Treatment cost analysis highlights systemic health inequities faced by persons with sickle cell disease
A new distributional cost-effectiveness analysis of gene therapy versus standard-of-care for sickle cell disease (SCD) found that while gene therapy is cost-ineffective by conventional measures, it can be an equitable therapeutic strategy for persons living with SCD in the United States when equity, cost, and value of treatment are considered together.
These findings highlight systemic health inequities faced by persons with sickle cell disease (SCD). The authors say this is the first quantitative consideration of health equity for patients with SCD regarding the decision between gene therapy and standard care and the first study of its kind in any rare disease. The analysis is published in Annals of Internal Medicine.
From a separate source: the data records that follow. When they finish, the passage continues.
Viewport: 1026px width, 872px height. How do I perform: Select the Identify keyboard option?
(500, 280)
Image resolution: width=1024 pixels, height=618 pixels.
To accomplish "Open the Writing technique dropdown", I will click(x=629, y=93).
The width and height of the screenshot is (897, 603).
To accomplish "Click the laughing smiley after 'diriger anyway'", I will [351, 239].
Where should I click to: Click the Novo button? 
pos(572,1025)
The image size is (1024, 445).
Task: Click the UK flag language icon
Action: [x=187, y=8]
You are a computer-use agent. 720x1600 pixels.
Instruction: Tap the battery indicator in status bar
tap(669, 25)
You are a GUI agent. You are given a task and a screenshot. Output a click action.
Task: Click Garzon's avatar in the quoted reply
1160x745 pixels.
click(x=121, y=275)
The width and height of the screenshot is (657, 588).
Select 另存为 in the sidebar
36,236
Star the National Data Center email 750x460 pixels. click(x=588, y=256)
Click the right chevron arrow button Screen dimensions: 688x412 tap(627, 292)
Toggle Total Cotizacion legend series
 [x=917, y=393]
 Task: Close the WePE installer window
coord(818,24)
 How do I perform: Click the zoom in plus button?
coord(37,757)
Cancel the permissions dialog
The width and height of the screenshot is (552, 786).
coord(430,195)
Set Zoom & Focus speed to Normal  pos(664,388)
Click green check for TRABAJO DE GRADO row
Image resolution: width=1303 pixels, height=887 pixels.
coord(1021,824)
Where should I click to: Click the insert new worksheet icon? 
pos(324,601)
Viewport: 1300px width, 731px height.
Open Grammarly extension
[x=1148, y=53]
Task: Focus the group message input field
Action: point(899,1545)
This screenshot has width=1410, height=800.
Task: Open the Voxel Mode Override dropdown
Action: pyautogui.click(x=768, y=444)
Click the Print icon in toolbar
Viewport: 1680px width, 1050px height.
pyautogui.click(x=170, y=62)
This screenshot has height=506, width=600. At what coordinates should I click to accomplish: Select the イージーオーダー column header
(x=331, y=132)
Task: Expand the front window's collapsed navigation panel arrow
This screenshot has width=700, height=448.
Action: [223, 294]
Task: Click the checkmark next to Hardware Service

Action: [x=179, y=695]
Researchers from Yale University School of Medicine studied claims data and other published sources to compare gene therapy versus standard-of-care in patients with SCD by using conventional cost-effectiveness and distributional cost-effectiveness measures. While conventional cost-effectiveness analysis does not capture the effects of treatments on disparities, distributional cost-effectiveness uses equity weights to incorporate these considerations. The authors found that the total quality-adjusted life years, or QALYs, for persons receiving gene therapy treatment for SCD would cost $2.8 million versus $1.2 million for persons receiving standard care. According to the authors, the inequality aversion parameter would need to be 0.90 for the full SCD population for gene therapy to be preferred per distributional cost-effectiveness standards. This is right in line with benchmark values previously reported in the United States for inequality aversion (range: 0.5-3.0), with higher values representing a higher emphasis on reducing a particular health disparity.